Invitada por la Universidad Autónoma de Entre Ríos a dictar una conferencia sobre violencia de género, escuché de una trabajadora social que se desempeñaba en la cárcel una historia que me conmovió profundamente. No recuerdo el nombre de esta mujer que trabajaba la problemática de violencia de género con los hombres detenidos en el penal, pero recuerdo su historia como si acabara de escucharla.

Ella preguntó acerca de las medidas legales que correspondía aplicar a los femicidas, cuando el femicidio (como figura agravada del homicidio) había sido recientemente sancionado en noviembre de 2012. La figura encontró su tipo legal cuando las muertes de mujeres eran, como en la actualidad, una noticia cotidiana. Uno de los mayores disparadores para los legisladores lo constituyó el caso de Wanda Taddei, muerta a manos de su pareja, con inusitada crueldad. Le prendió fuego, ocasionándole un sufrimiento extremo previo a la muerte.

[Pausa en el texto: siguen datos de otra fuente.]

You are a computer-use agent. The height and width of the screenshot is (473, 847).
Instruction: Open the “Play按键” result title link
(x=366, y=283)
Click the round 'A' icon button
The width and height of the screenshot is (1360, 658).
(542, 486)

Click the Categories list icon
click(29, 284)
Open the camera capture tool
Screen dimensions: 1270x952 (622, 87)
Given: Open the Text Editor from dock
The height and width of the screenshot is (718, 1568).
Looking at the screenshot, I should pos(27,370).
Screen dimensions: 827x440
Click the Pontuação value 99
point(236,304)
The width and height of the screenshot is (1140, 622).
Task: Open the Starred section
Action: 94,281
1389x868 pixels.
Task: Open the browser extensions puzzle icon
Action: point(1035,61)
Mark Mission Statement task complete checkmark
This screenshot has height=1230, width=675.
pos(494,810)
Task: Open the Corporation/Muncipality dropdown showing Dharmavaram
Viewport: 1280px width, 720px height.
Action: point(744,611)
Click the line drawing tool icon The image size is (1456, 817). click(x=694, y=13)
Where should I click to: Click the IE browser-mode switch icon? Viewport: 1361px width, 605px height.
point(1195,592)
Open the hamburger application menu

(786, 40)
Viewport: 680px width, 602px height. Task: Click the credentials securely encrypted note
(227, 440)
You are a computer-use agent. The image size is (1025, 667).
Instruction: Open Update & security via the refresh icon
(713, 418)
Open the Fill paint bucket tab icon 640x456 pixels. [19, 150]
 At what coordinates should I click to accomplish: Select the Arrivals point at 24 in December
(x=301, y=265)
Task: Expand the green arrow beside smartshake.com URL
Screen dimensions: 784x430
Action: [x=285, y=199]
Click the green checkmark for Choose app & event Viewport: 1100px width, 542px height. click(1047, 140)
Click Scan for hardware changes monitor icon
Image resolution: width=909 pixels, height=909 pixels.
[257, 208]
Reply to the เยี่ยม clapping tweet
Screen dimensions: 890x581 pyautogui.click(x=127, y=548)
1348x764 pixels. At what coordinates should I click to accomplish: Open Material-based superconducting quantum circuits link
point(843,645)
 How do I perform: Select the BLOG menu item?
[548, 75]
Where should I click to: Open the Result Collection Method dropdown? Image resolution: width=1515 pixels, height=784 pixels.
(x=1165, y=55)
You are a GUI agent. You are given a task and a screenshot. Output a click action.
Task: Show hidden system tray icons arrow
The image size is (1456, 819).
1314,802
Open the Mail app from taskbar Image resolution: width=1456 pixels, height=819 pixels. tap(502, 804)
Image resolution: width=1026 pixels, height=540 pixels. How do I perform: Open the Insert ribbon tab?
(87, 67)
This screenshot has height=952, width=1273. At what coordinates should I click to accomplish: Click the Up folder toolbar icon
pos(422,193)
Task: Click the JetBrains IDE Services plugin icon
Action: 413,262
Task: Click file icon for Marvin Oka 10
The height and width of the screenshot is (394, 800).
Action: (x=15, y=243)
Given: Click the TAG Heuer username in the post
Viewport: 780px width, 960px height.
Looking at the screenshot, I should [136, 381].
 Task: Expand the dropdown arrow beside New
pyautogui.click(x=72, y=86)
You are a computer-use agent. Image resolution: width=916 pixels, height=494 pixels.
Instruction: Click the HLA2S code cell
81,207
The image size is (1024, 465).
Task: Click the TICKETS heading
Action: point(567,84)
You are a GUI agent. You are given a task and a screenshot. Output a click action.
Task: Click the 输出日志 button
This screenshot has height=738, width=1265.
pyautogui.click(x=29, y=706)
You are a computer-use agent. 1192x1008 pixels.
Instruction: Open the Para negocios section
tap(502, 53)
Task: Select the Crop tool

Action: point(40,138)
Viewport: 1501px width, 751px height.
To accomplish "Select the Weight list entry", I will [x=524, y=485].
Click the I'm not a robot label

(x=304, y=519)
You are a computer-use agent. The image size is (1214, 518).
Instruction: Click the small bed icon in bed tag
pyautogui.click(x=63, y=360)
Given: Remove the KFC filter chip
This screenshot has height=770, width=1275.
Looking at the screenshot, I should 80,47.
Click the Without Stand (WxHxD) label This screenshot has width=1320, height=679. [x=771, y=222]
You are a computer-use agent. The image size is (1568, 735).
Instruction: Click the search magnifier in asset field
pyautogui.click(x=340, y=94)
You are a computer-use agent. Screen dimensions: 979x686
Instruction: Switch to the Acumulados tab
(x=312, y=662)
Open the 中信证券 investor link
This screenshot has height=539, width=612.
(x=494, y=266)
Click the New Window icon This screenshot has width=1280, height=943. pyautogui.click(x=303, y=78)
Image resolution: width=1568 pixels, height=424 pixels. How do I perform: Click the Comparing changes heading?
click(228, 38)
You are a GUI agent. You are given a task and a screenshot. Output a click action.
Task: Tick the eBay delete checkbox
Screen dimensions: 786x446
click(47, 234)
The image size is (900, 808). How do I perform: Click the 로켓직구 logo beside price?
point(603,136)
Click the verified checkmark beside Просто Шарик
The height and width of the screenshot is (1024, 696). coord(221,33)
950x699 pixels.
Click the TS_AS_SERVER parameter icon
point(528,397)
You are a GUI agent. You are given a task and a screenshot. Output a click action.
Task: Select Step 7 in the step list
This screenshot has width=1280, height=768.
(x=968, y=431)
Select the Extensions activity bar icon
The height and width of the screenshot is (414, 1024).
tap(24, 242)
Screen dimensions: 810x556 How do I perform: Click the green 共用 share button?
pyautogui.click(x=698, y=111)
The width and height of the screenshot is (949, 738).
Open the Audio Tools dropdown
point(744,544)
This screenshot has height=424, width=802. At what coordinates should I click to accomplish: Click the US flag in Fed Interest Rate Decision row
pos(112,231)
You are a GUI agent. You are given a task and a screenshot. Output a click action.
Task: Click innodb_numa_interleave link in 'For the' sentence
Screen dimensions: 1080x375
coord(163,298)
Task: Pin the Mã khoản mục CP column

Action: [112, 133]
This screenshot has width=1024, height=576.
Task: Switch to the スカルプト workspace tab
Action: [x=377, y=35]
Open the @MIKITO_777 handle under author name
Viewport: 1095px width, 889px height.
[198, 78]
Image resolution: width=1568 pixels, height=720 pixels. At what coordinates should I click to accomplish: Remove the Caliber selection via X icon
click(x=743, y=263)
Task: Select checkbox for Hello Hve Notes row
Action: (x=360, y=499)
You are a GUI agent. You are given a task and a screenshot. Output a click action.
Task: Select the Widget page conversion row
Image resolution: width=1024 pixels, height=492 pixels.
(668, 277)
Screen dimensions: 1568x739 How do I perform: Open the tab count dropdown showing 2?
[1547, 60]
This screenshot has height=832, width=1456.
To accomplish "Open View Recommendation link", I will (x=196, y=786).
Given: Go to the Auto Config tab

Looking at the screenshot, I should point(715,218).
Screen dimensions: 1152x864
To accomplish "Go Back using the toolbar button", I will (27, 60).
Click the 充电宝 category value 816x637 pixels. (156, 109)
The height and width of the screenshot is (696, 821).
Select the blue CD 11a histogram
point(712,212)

Este perverso homicida, luego famoso por sus salidas del penal como integrante del “Vatayón Militante”, en una demostración palmaria de la banalización del acto de extrema crueldad cometido, sirvió luego de modelo a imitar por otros varones que repitieron la ejecución con fuego, que causa infinito dolor primero, y la muerte luego, como si se tratara de un rito satánico.
El femicidio no sólo acaba con la vida de una mujer, sus sueños, sus proyectos; sume a sus hijos en la mayor desprotección que pueda tener un ser humano al carecer de su madre por la violencia de quien les debió protección y amor. El trauma inmenso por la pérdida prematura y evitable de la vida de un familiar, prioritario en el caso de la madre, es extremo.
Si a esa tragedia se agrega que quien troncha la vida de la madre es el padre, la tragedia es aberrante. ¿Cómo podría amar ese hijo al responsable de la deprivación del amor que le posibilitaría su pleno desarrollo, físico, psíquico y espiritual?
La sociedad debatió esta temática en todo el mundo. Se sostuvo que era un castigo adicional para el homicida privarlo del contacto con sus hijos, por un lado; y que era una violencia sostenida para los niños, el deber de convivencia con el asesino de sus madres, o sus abusadores, por el otro.
El Congreso de la Nación ha sancionado la ley de privación de responsabilidad parental en los casos de condenados por homicidio agravado por el vínculo, femicidio, intento de femicidio, lesiones gravísimas contra el otro progenitor o contra un hijo, y abuso sexual contra un hijo.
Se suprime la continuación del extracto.